== DATA EXTRACTS
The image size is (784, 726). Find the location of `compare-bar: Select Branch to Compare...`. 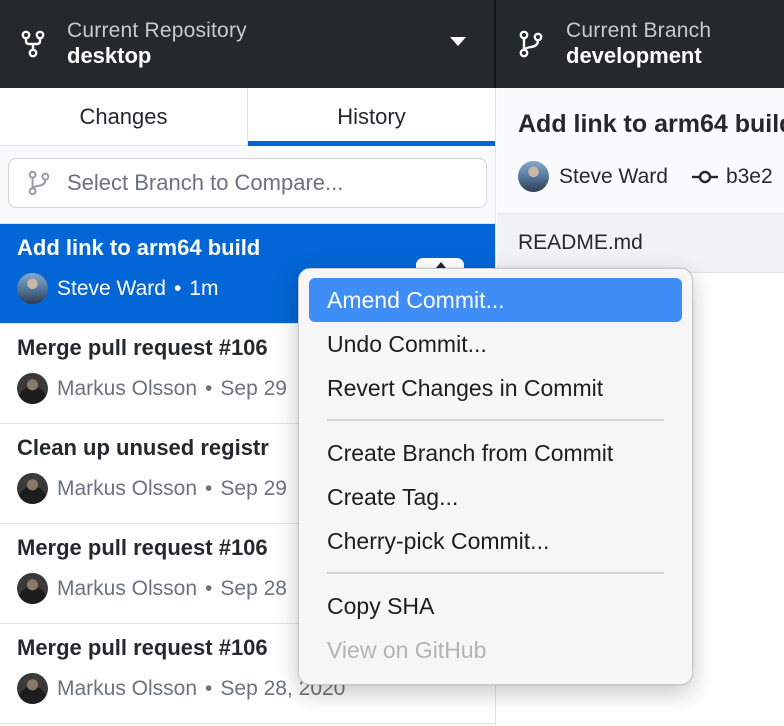

compare-bar: Select Branch to Compare... is located at coordinates (248, 185).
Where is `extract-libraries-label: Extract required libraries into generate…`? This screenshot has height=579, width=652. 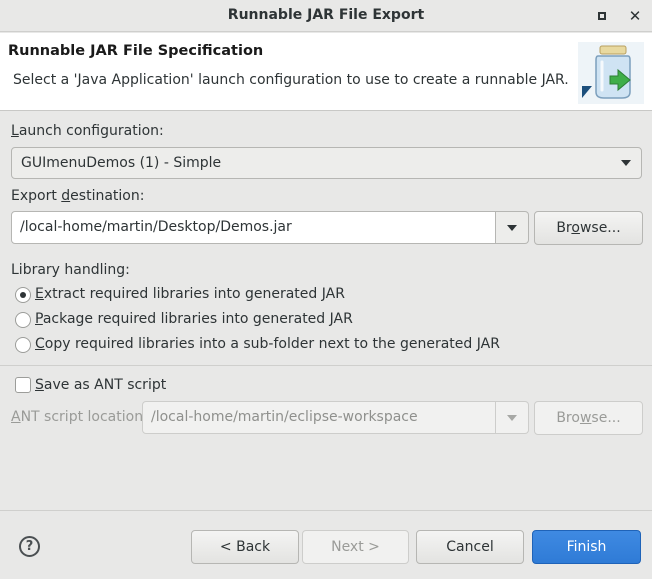
extract-libraries-label: Extract required libraries into generate… is located at coordinates (190, 294).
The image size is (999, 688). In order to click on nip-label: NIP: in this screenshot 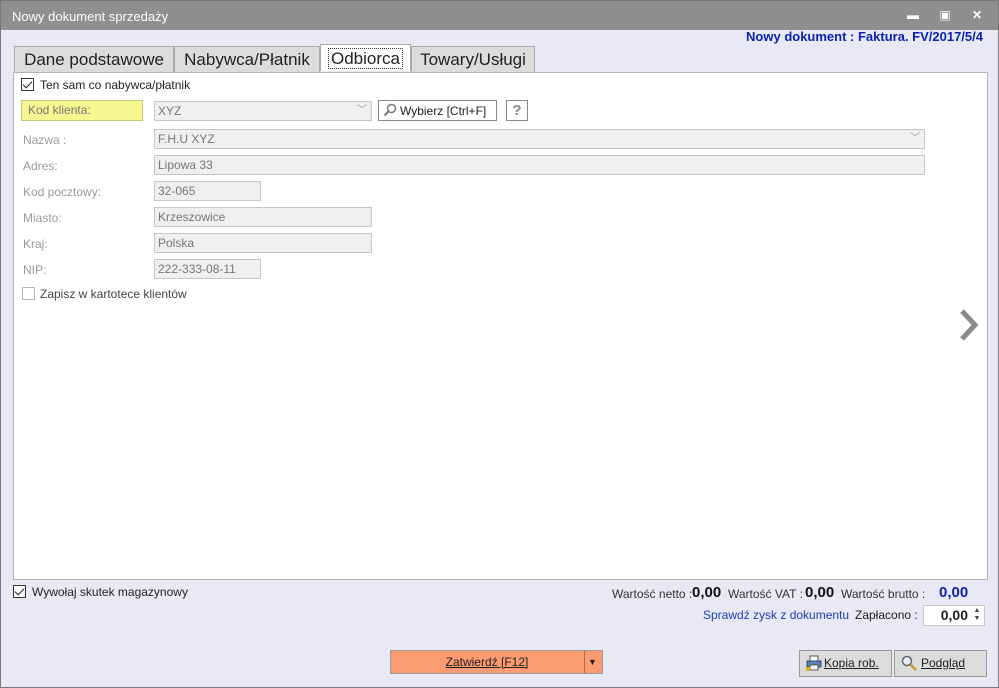, I will do `click(35, 270)`.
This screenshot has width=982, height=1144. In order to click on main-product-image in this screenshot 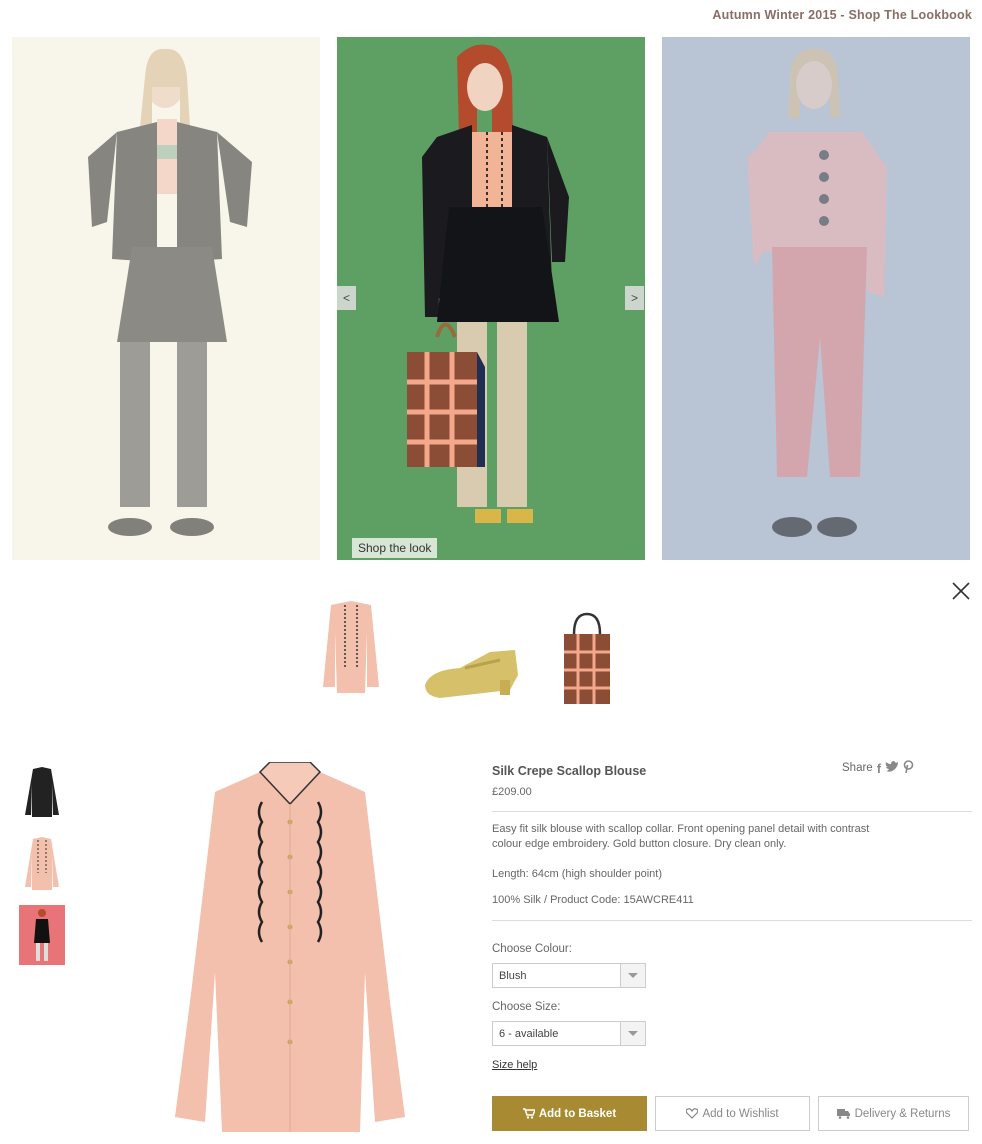, I will do `click(290, 946)`.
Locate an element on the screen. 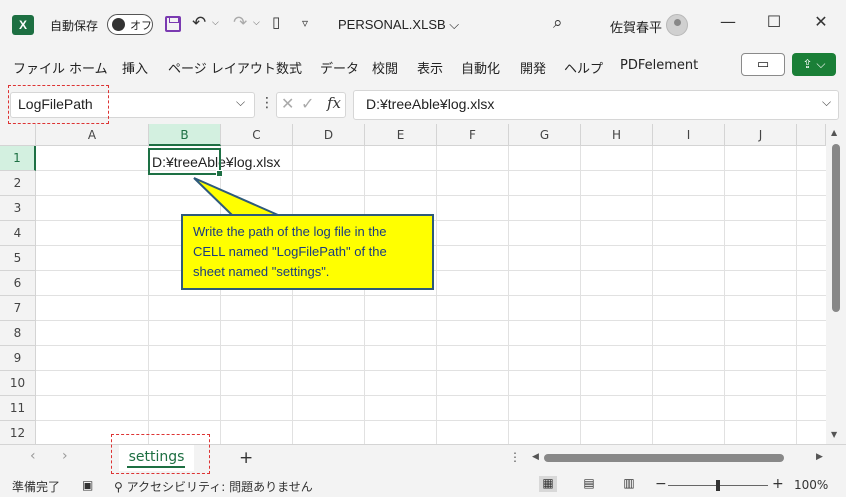 Image resolution: width=846 pixels, height=497 pixels. accessibility-status: ⚲ アクセシビリティ: 問題ありません is located at coordinates (214, 486).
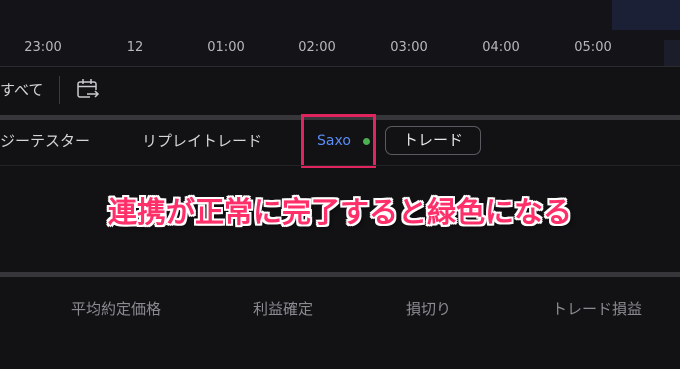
====
= ASSIGNMENT =
Rewrite the lines starting with the one that contains "has height=579, width=652." and going on through the one that contains "coordinates (190, 294).", replacing "screenshot" with "image" and changing nothing else. Give only those lines, and leave the pictures out.

= SOLUTION TO THIS EXERCISE =
Where is `extract-libraries-label: Extract required libraries into generate…`? This image has height=579, width=652. 
extract-libraries-label: Extract required libraries into generate… is located at coordinates (190, 294).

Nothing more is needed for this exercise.